Da Rockfeller a Gates, l’anima  oscura del filantrocapitalismo

Il filantropo, che accresce le sue ricchezze nelle stesse piaghe di un sistema a lui funzionale e vitale, si erge, oggi più che mai, a paladino dell’umanità, autoproclamandosi unica alternativa […]

Pubblicato quasi 4 anni faEdizione del 19 novembre 2020

Il filantropo, che accresce le sue ricchezze nelle stesse piaghe di un sistema a lui funzionale e vitale, si erge, oggi più che mai, a paladino dell’umanità, autoproclamandosi unica alternativa plausibile ai governi democratici lenti, macchinosi e inefficienti.

Una figura decisionista, portatrice e venditrice di storie di successo, ammaliatrice e scarsamente incline alle critiche convinta, soprattutto, che i poveri del mondo abbiano maggior bisogno della sua carità piuttosto che di giustizia economica e sociale. L’emergere di questa figura non offre però una soluzione alle miserie di un sistema politico ed economico a cui è strettamente legato, ma costituisce piuttosto l’ultima degenerazione di quel sistema stesso basato sull’accumulazione delle risorse e oramai incapace anche solo di pensare a criteri alternativi di redistribuzione e di giustizia sociale.

Il benessere, così come la povertà, può solo essere elargito dall’alto, da coloro i quali si ritengono i padroni del mondo.

Il filantropo costituisce allora un ingranaggio essenziale nella polimorfe macchina della globalizzazione, una colonna portante dello stesso sistema capitalista che incarica entità private di utilizzare parte delle ricchezze accumulate ai danni dei poveri del pianeta per allestire una facciata attraente, quasi accettabile ed eticamente spendibile.

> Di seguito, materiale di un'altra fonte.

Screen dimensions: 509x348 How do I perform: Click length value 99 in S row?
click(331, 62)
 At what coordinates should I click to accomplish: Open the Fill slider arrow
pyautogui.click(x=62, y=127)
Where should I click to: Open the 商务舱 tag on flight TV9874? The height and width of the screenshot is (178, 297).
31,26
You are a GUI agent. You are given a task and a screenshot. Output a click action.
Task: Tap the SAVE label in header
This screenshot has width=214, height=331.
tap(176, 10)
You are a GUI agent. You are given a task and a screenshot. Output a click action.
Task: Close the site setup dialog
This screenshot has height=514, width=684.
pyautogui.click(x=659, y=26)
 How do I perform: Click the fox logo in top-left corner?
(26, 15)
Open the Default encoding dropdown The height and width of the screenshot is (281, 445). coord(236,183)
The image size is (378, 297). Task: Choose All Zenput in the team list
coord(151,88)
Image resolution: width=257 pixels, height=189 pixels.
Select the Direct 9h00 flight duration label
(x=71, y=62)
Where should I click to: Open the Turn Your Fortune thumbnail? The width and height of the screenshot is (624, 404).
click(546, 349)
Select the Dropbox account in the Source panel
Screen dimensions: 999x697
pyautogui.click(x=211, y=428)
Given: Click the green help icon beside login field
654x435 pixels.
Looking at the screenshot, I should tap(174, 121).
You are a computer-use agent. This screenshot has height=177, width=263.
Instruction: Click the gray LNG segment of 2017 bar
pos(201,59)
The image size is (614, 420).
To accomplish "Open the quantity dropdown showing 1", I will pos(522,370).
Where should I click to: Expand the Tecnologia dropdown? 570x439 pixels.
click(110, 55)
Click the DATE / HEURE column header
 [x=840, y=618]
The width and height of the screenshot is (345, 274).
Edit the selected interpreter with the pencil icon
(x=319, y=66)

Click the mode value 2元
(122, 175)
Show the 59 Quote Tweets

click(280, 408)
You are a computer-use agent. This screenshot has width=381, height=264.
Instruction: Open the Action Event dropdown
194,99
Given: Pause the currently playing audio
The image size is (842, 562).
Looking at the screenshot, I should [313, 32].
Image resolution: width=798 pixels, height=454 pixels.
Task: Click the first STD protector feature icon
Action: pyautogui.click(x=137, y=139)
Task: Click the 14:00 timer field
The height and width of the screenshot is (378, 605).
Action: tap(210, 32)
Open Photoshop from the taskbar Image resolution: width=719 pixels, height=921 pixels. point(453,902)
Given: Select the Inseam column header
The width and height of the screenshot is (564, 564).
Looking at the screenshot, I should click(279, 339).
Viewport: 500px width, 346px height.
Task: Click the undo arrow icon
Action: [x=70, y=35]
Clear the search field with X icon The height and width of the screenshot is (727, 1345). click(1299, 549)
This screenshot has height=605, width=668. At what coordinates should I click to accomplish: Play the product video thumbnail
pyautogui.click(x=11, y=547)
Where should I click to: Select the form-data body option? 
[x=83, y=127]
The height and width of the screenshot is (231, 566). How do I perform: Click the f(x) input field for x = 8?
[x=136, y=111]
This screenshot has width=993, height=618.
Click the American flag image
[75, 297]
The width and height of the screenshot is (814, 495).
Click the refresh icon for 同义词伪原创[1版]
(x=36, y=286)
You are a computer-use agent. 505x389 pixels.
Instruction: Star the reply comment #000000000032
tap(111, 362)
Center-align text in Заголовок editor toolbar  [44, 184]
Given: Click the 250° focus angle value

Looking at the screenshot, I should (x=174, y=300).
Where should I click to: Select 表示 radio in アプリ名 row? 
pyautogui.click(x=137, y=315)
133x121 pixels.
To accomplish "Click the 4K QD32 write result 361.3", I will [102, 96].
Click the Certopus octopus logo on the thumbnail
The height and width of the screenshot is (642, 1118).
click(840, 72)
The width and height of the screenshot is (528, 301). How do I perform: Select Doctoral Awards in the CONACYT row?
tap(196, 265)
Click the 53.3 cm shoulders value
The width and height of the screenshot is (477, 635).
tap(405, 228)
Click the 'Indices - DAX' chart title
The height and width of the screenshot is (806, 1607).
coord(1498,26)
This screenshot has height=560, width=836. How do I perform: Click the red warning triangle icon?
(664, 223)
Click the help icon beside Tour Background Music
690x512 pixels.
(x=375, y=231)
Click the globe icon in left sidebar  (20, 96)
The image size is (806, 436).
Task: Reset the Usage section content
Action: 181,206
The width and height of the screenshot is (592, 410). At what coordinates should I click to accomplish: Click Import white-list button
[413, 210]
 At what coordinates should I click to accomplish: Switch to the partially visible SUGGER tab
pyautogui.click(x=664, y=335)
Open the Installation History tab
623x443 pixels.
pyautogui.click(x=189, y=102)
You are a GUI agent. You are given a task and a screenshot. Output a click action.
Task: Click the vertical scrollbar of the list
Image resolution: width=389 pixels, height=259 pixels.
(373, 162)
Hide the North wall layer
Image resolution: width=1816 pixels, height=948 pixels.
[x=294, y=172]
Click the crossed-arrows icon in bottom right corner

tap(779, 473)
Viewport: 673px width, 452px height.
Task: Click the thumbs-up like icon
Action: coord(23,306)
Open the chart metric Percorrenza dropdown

Ma le buone azioni riparatorie si basano su strategie win-win che, nel linguaggio del capitale, si traducono in partnership pubblico-private, apertura di nuovi mercati e possibilità di proficui investimenti per le aziende che magari hanno finanziato le stesse azioni filantropiche. Se poi si riuscisse a tramutare un povero in un cliente, il gioco sarebbe da considerarsi perfettamente riuscito.

Una volta comprese le logiche alla base dell’operato delle fondazioni è possibile individuarne piani e obiettivi. Quello che rimane più difficile da comprendere, o perlomeno da accettare, è l’atteggiamento dei governi che, di fronte all’arroganza di queste entità, continuano a indietreggiare lasciando sul campo importanti pezzi di democrazia.

Non solo: le agevolazioni fiscali e gli aiuti diretti ai programmi delle fondazioni sanciscono la definitiva resa dei contribuenti che si trovano a pagare di tasca propria iniziative su cui non è previsto alcun controllo democratico.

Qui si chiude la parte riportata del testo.